Please update the data below by changing every "screenshot" to "screen capture" and keeping everything else the same. Leave the pictures out of your answer.

Target pointing data
****************************************
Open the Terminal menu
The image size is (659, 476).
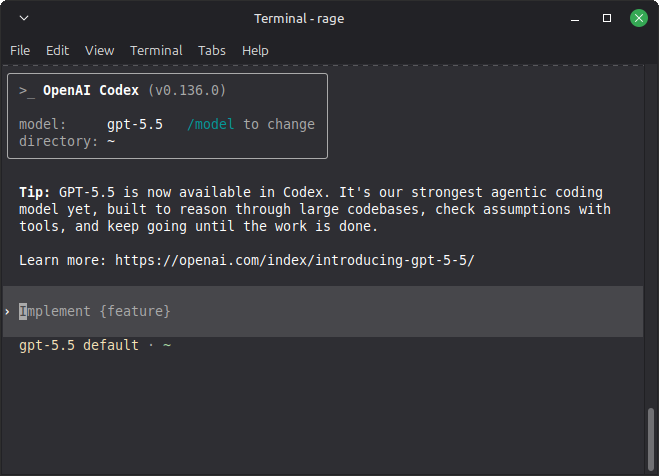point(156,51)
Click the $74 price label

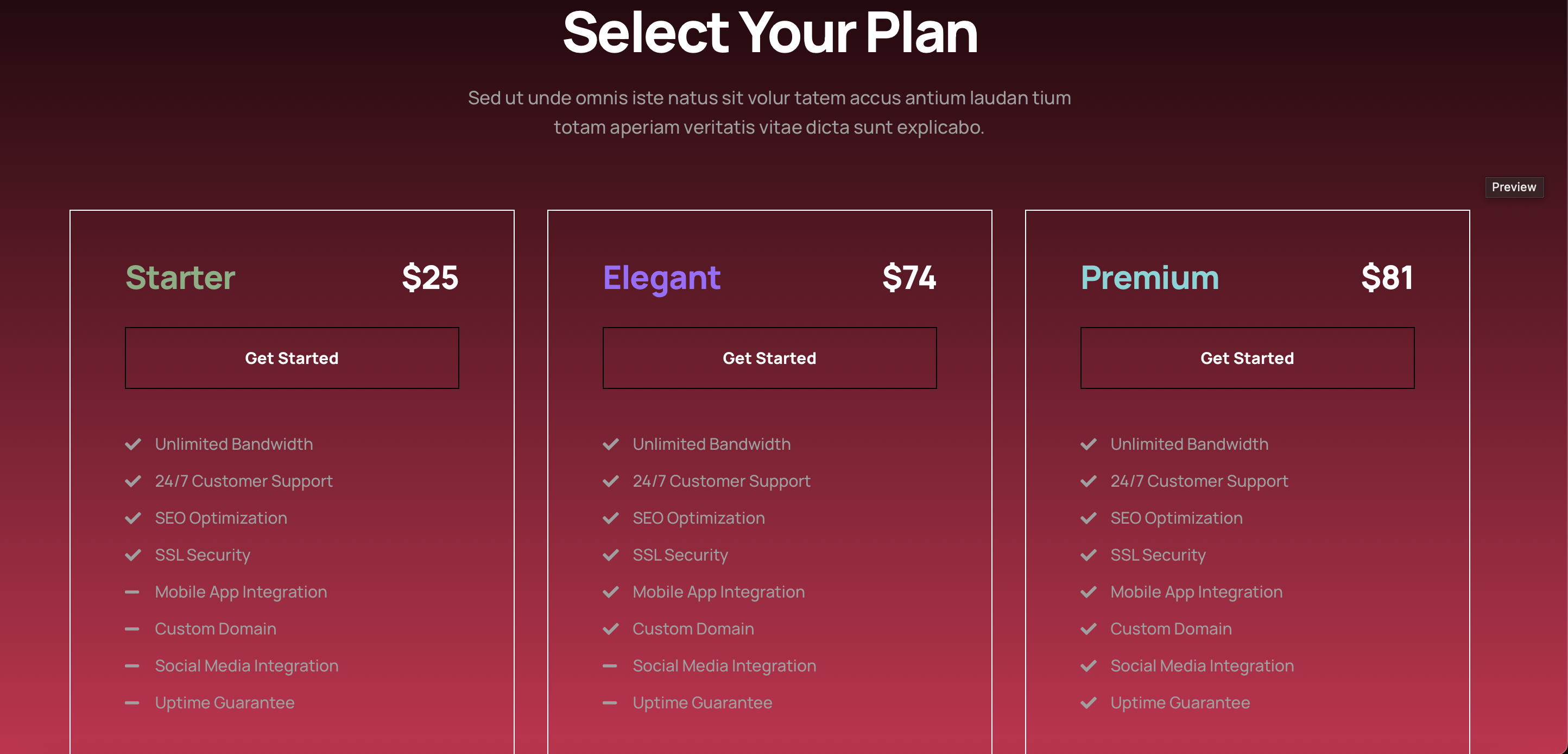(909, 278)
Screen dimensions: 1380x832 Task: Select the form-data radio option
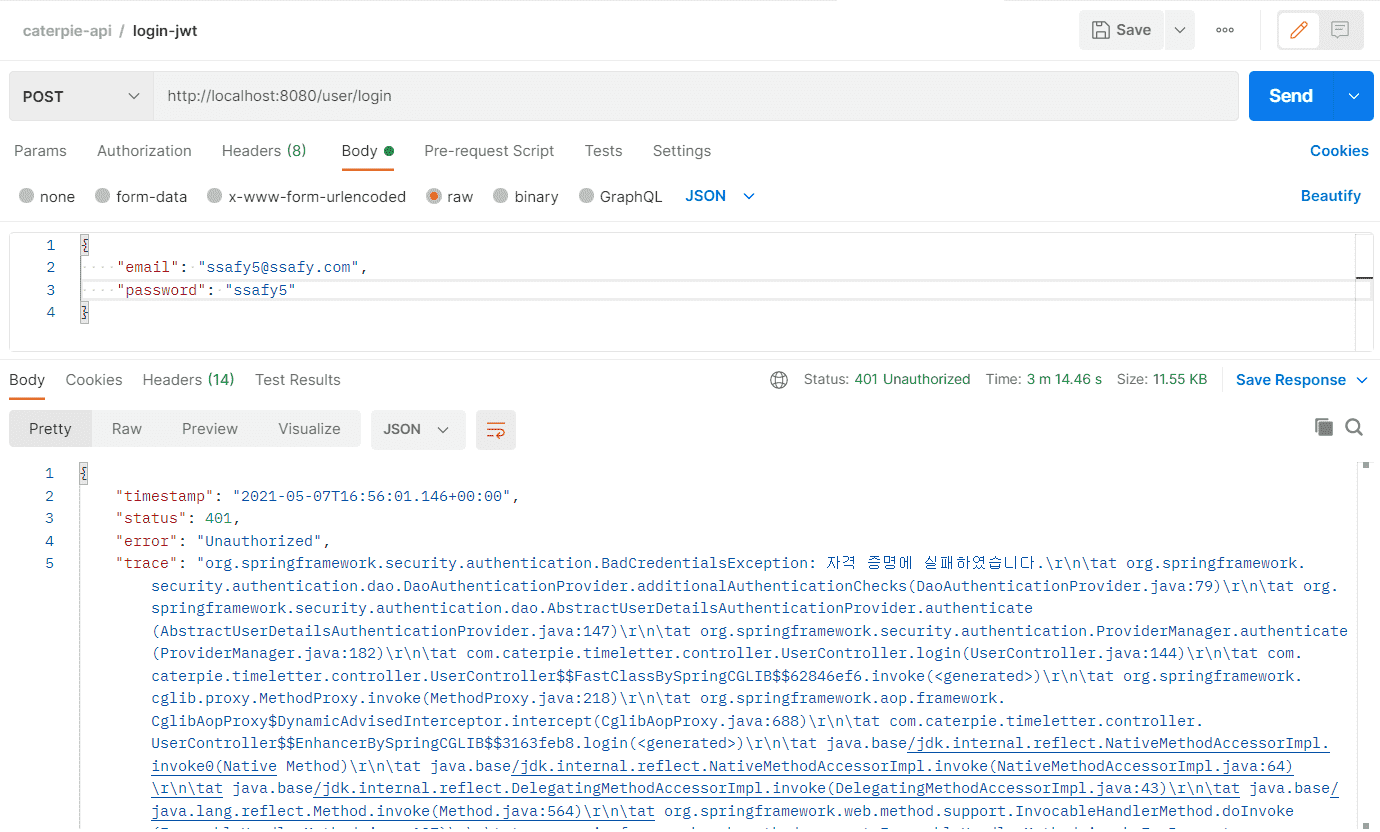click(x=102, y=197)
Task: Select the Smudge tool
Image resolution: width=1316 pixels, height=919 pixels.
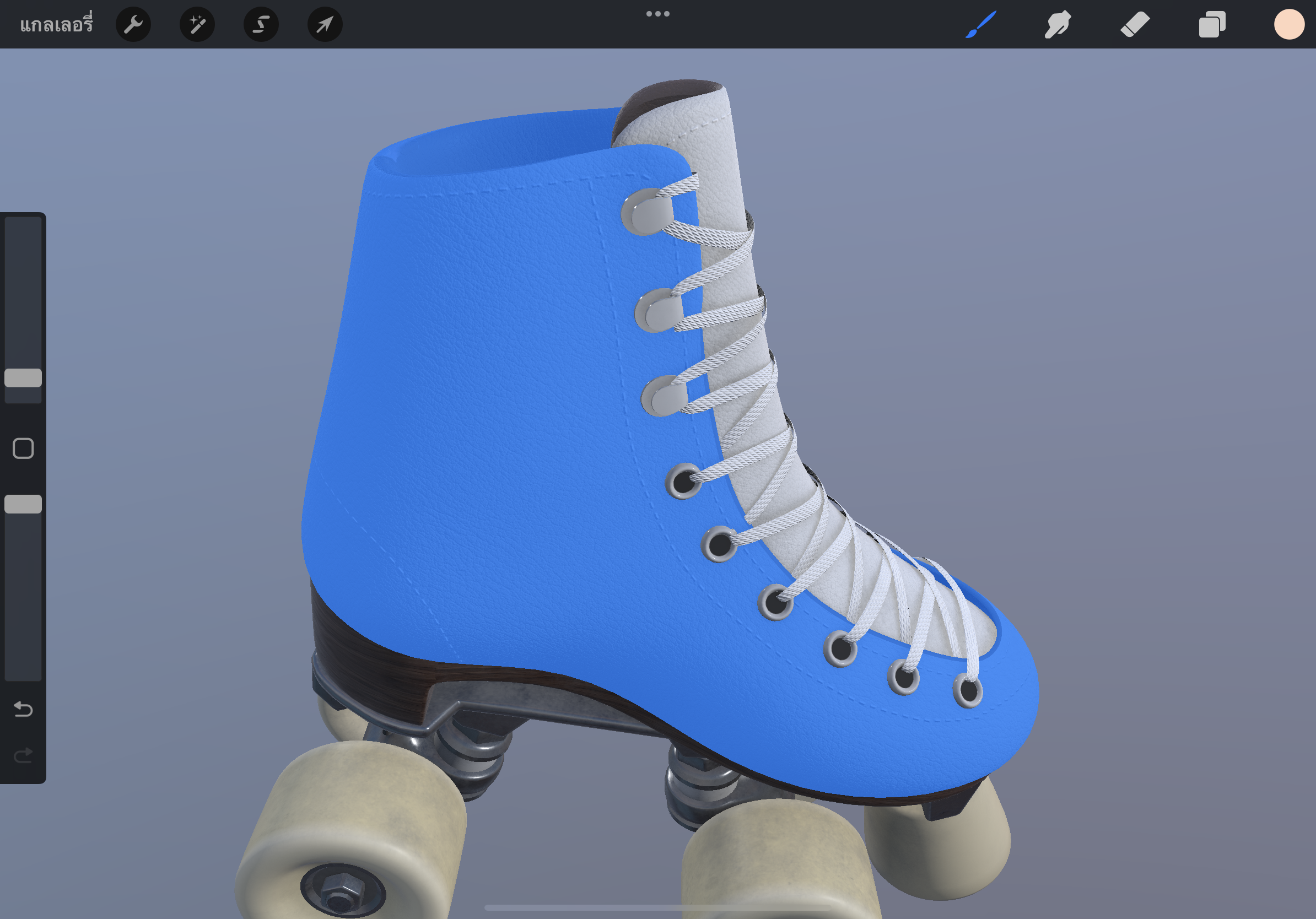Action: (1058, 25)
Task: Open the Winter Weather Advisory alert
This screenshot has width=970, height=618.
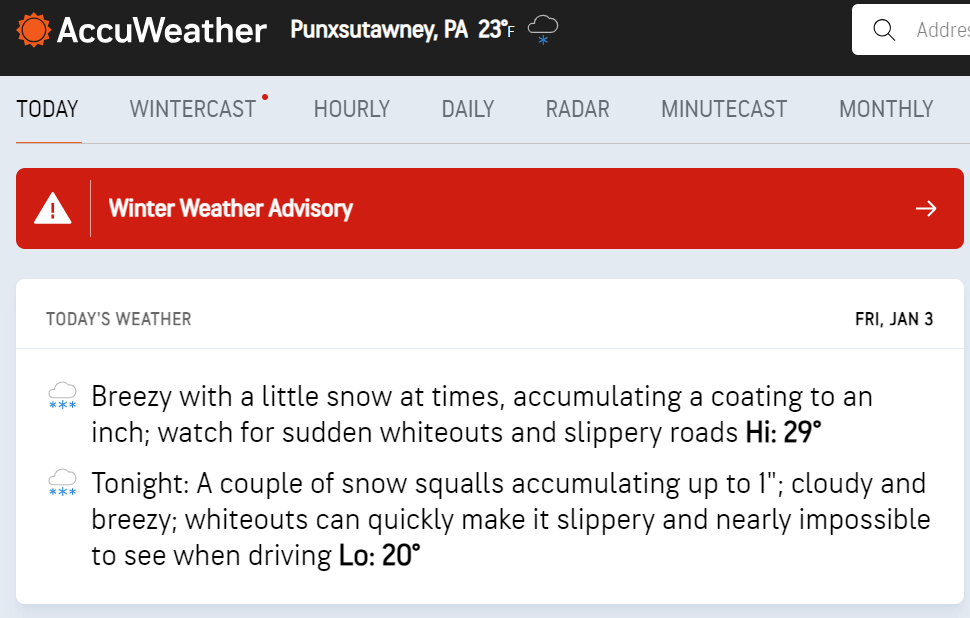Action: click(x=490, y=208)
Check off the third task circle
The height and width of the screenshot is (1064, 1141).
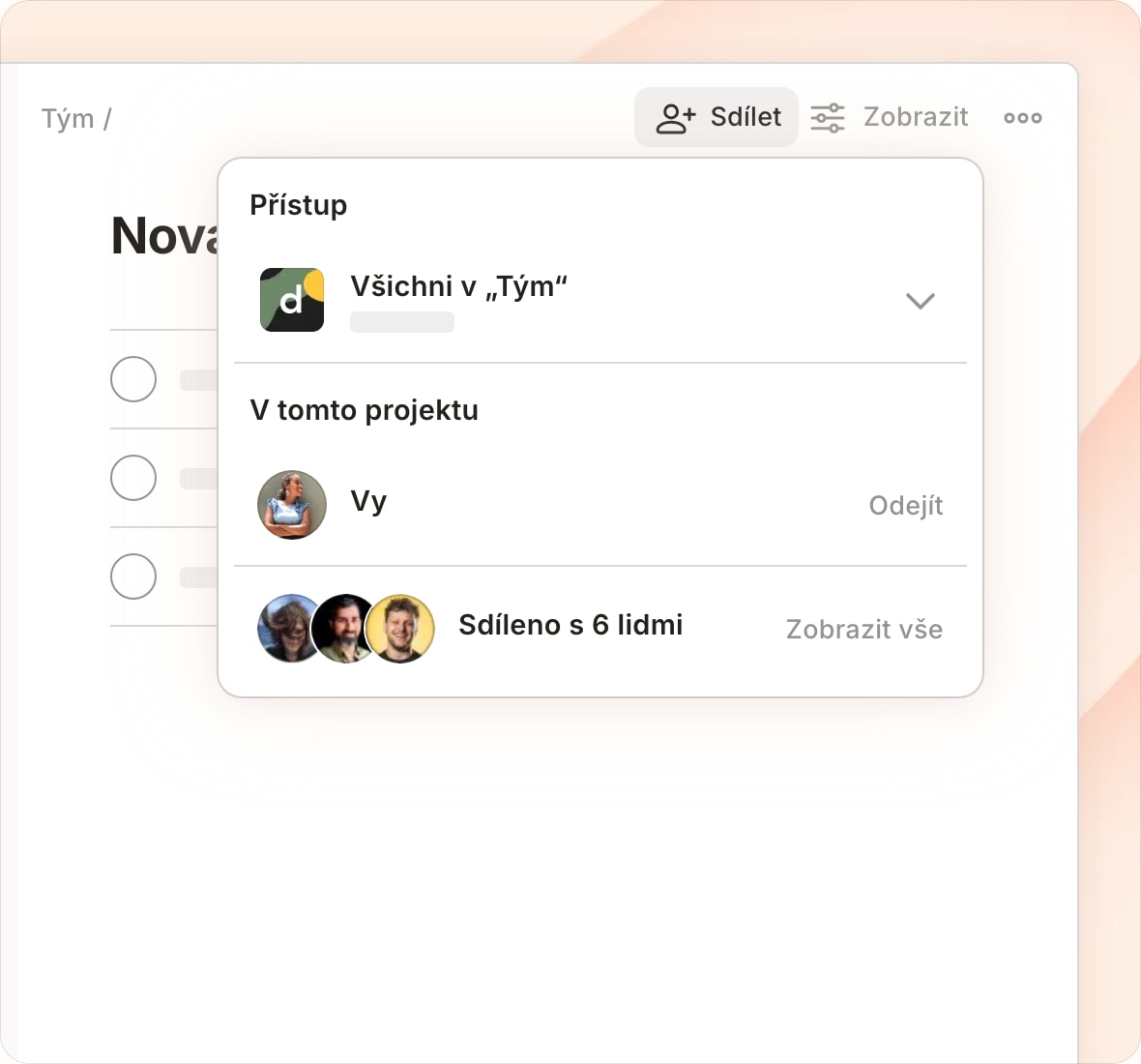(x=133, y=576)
****************************************
(COMPLETE OUTPUT):
Open the Terminal menu
The image size is (659, 476).
point(156,51)
Click the $74 price label

(909, 278)
Screen dimensions: 1380x832 Task: Select the form-data radio option
click(x=102, y=197)
Task: Select the Smudge tool
Image resolution: width=1316 pixels, height=919 pixels.
Action: (1058, 25)
Task: Open the Winter Weather Advisory alert
This screen capture has width=970, height=618.
Action: click(x=490, y=208)
Check off the third task circle
The height and width of the screen capture is (1064, 1141).
(x=133, y=576)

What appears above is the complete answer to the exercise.